3. Golongan Non Elite
Golongan non Elite merupakan gologan masyarakat kebanyakan dengan jumlahnya paling besar. Mereka memiliki berbagai keahlian seperti dalam bidang pertanian, pertukangan, pedagang kecil/kelontong sebagian besar mereka tinggal di desa. Sedangkan masyarakat non elite yang tinggal di kota adalah para seniman.
4. Golongan Hamba Sahaya
Golongan Hamba Sahaya merupakan masyarakat lapisan paling bawah. Mereka mengerjakan pekerjaan-pekerjaan yang paling berat. Mereka dapat menjadi golongan Hamba Sahaya jika mereka tidak dapat membayar hutang, tawanan perang, serta mereka yang diperoleh dengan membeli (Budak Belian). Perlakuan terhadap mereka tergantung kepada orang yang menjadi majikannya mereka dapat membebaskan diri jika majikannya memberikan kebebasan padanya.

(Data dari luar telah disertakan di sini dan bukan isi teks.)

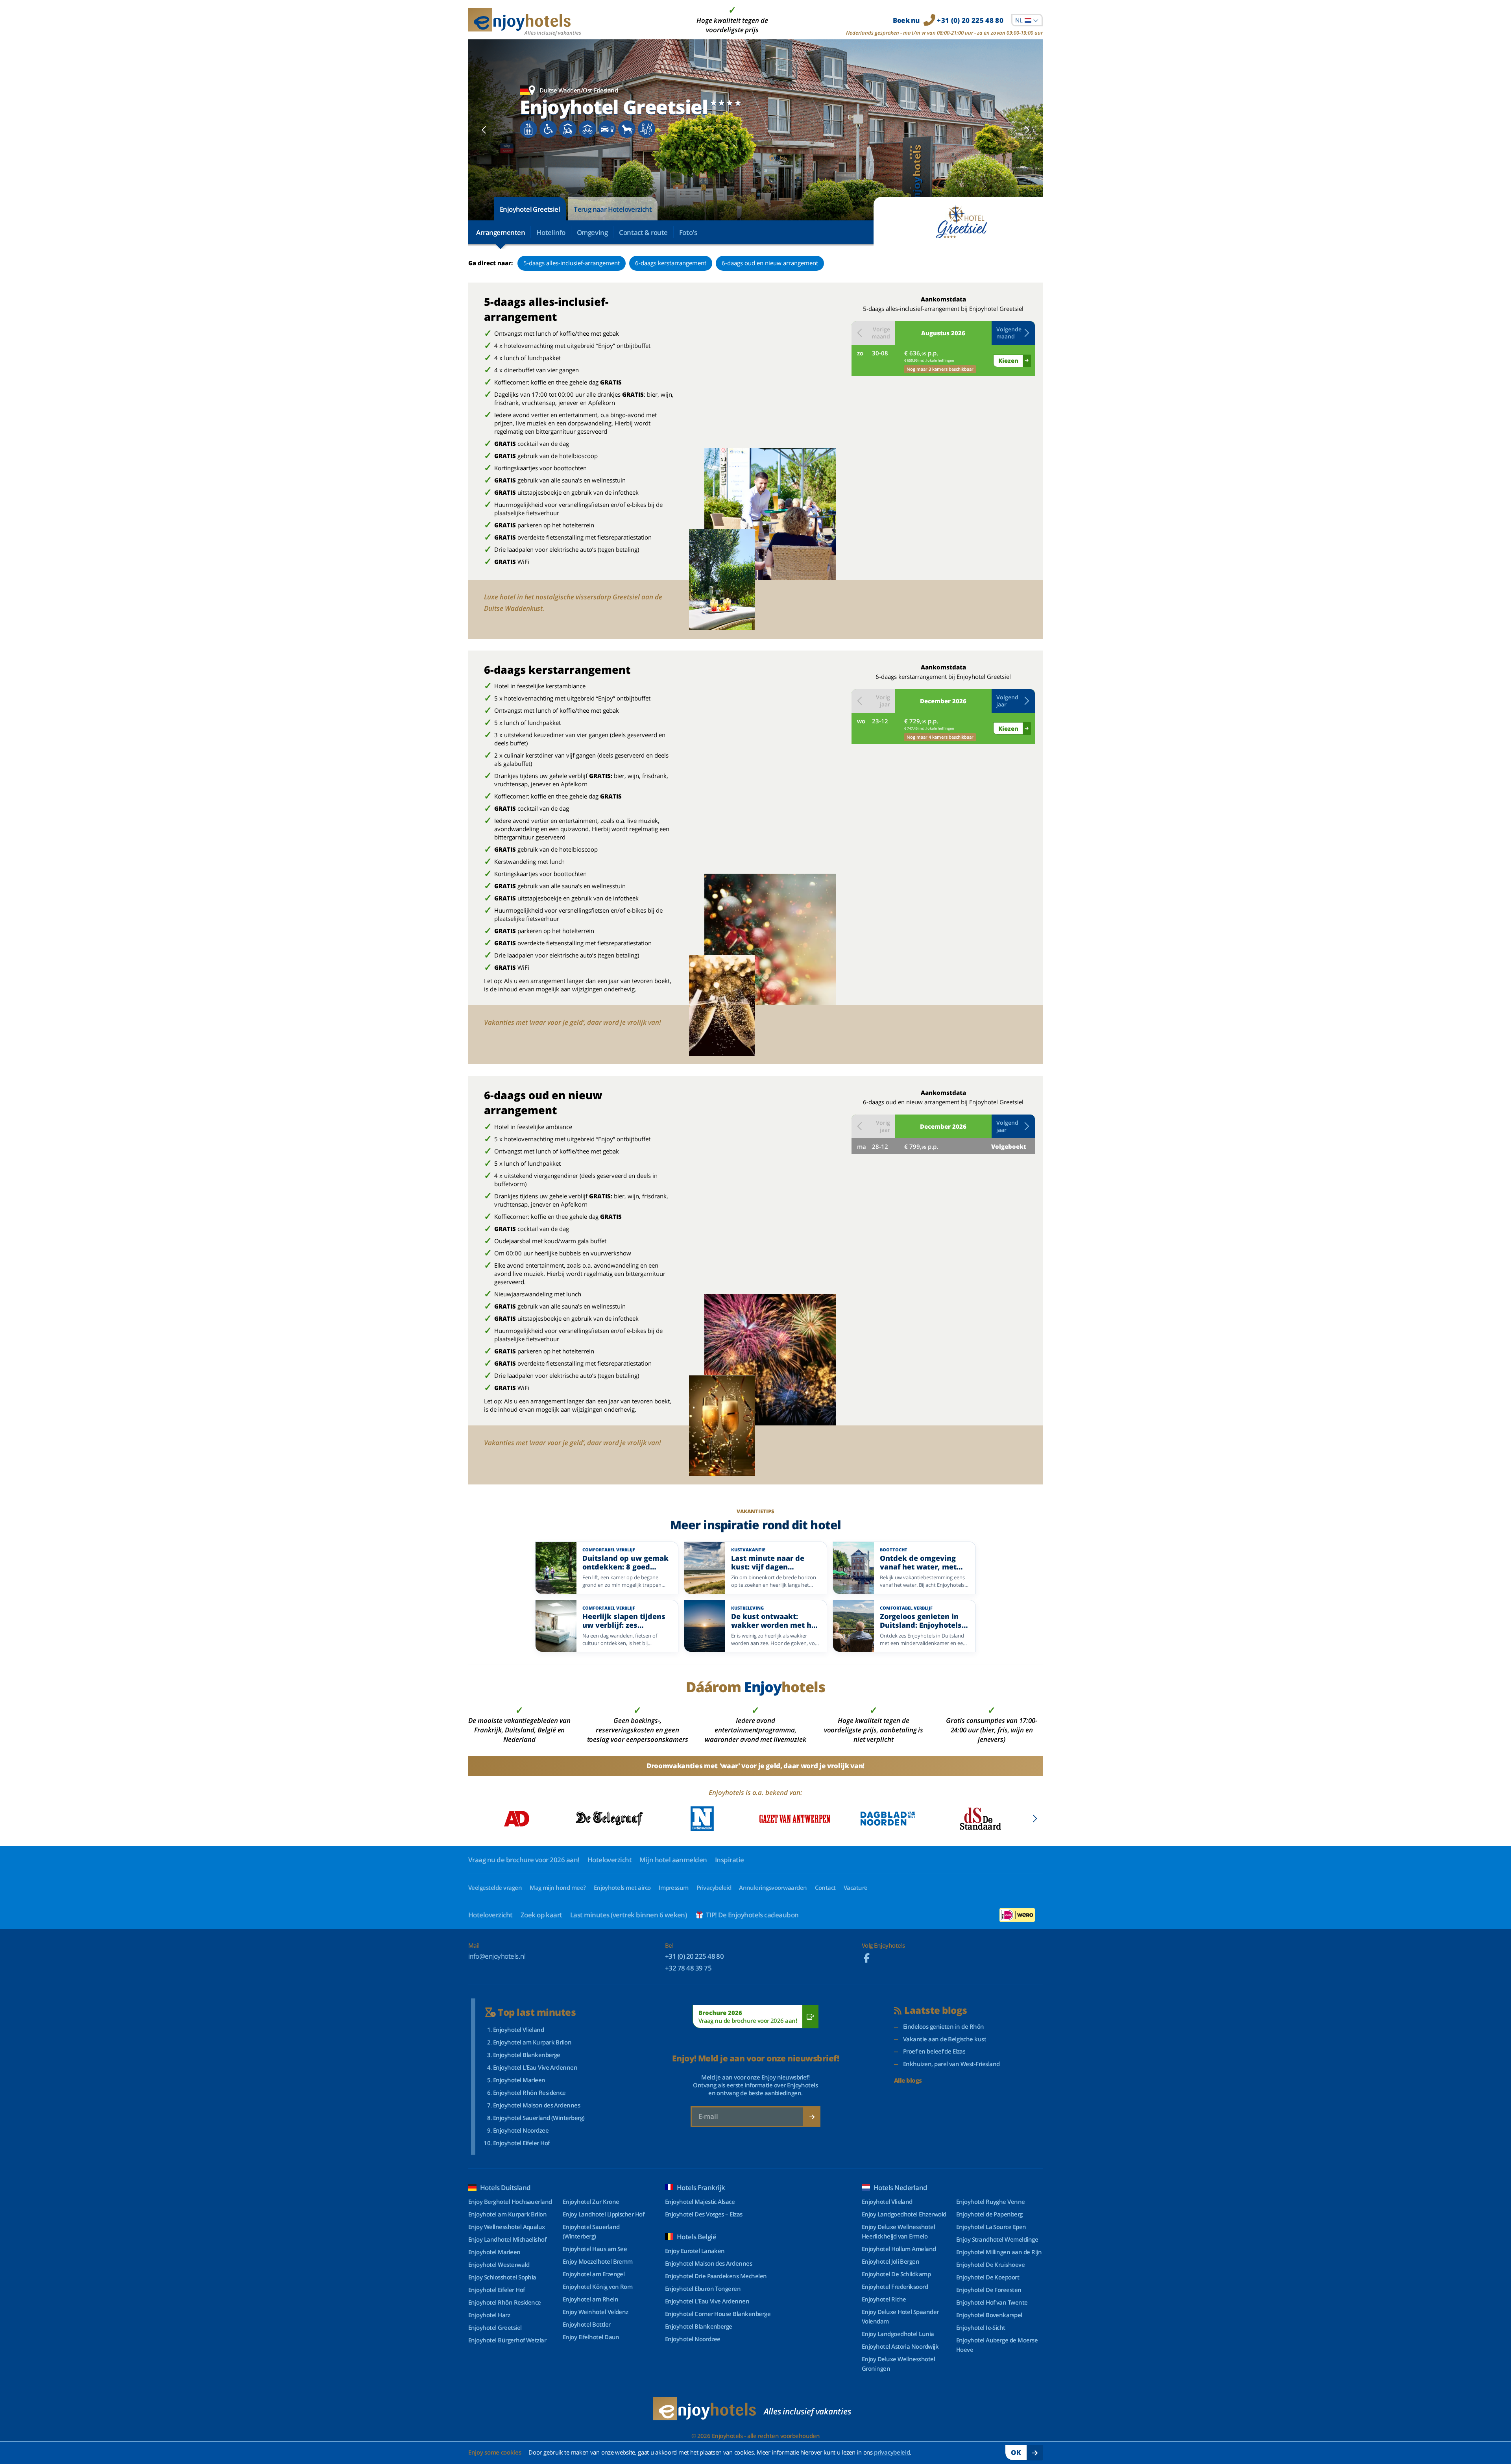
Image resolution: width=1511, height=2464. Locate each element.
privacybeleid (892, 2452)
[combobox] (1027, 20)
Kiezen (1008, 360)
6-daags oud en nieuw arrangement (770, 263)
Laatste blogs (935, 2010)
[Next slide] (1026, 129)
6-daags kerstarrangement (670, 263)
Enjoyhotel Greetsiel (530, 209)
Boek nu (948, 20)
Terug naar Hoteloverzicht (613, 209)
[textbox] (1027, 20)
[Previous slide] (484, 129)
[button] (1013, 333)
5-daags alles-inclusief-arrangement (571, 263)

Adapun Sistem Pelapisan Sosial masa Pemerintahan Kolonial sebagai berikut:
1. Golongan Penjajah dan Terjajah
Golongan penjajah merupakan golongan bangsa asing yang menguasai Indonesia dan memiliki peran yang penting dalam menentukan arah kekuasaan dan jalannya pemerintahan. Mereka sekedar menjajah untuk mendapatkan keuntungan dan menghalalkan segala cara. Golongan terjajah merupakan golongan yang menjadi tempat penindasan dan pemerasan yang dilakukan oleh penjajah. Mereka yang mengalami penderitaan dan kesengsaraan akibat penindasan dan pemerasan selalu dialaminya.
2. Golongan Majikan dan Buruh
Golongan majikan terdiri dari para pengusaha swasta asing. Pemilik perusahaan. Golongan buruh terdiri dari masyarakat yang bekerja pada perusahaan-perusahaan. Dari perkebunan-perkebunan tersebut hanya kaum pemilik modal yang memperoleh keuntungan sedangkan kaum buruh memperoleh upah yang kecil.
C. Mobilitas Sosial Penduduk dan Perubahan Demografia)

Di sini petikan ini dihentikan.